### MATERIAL TO PROCESS
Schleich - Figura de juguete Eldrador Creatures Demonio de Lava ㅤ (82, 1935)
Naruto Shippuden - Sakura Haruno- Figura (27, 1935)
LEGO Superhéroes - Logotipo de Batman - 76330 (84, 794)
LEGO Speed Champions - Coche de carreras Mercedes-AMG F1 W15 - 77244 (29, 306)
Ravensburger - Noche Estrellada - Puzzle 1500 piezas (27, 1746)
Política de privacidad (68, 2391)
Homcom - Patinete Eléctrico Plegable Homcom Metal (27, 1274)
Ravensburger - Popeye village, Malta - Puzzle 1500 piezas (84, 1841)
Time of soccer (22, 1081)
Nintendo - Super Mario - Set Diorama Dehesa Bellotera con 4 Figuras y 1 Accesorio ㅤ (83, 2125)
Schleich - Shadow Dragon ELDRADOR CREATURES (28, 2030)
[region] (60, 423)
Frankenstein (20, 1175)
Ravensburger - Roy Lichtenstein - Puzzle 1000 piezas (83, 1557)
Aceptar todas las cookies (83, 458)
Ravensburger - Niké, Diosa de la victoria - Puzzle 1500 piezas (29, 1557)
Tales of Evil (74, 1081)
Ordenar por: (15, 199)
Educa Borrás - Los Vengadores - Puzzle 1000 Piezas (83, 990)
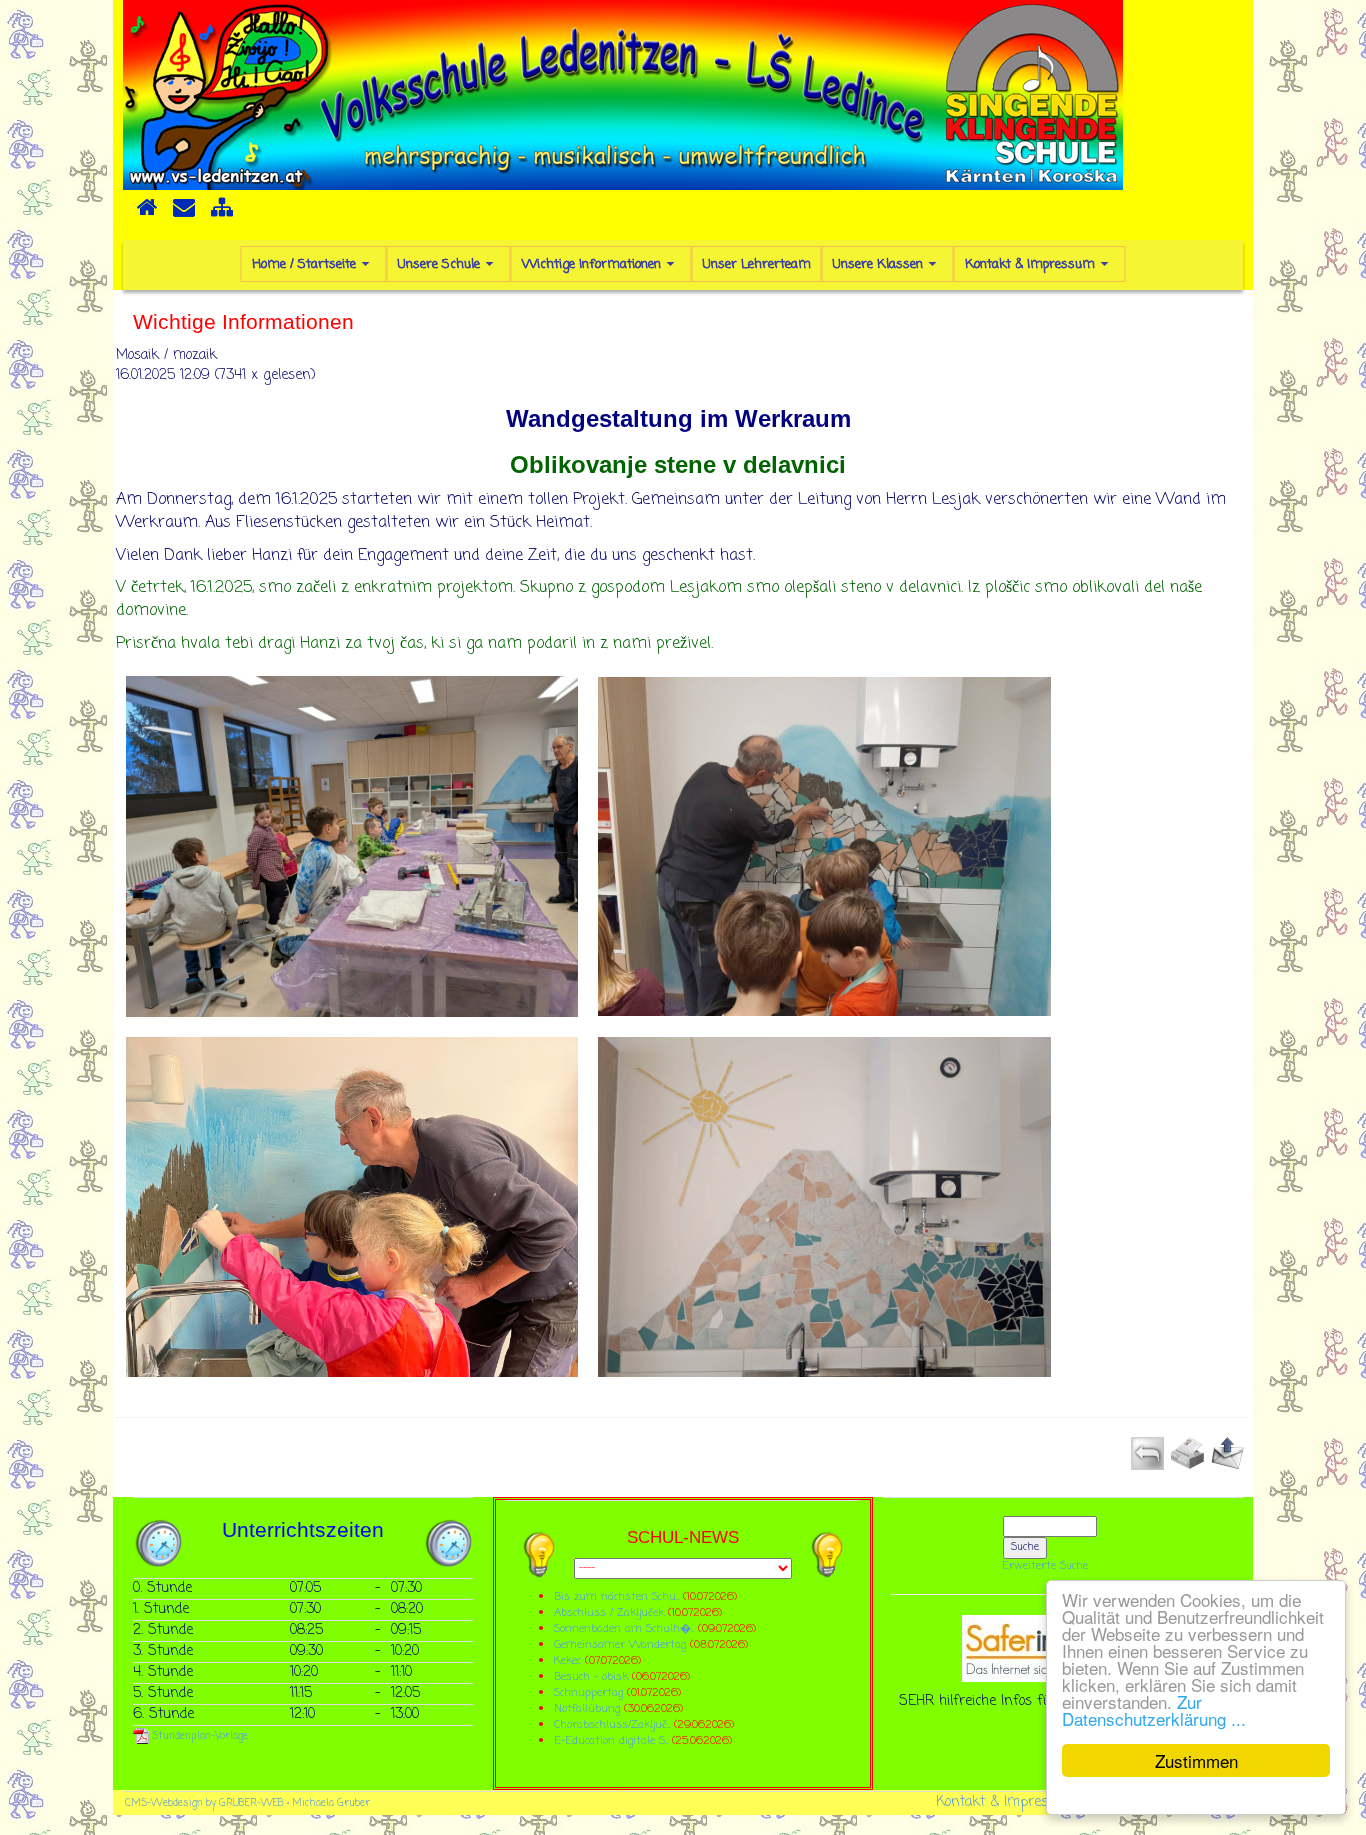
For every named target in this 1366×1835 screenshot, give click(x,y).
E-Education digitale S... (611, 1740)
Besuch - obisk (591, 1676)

...

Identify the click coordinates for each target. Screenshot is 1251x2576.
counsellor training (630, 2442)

### WHAT TO WORK ON
Copy each line of the entries that includes the word "target".

### SOLUTION FOR THIS EXERCISE
For every named target in this 1366×1835 screenshot, give click(x,y).
Identify the click coordinates for each target. Screenshot is 1251x2576.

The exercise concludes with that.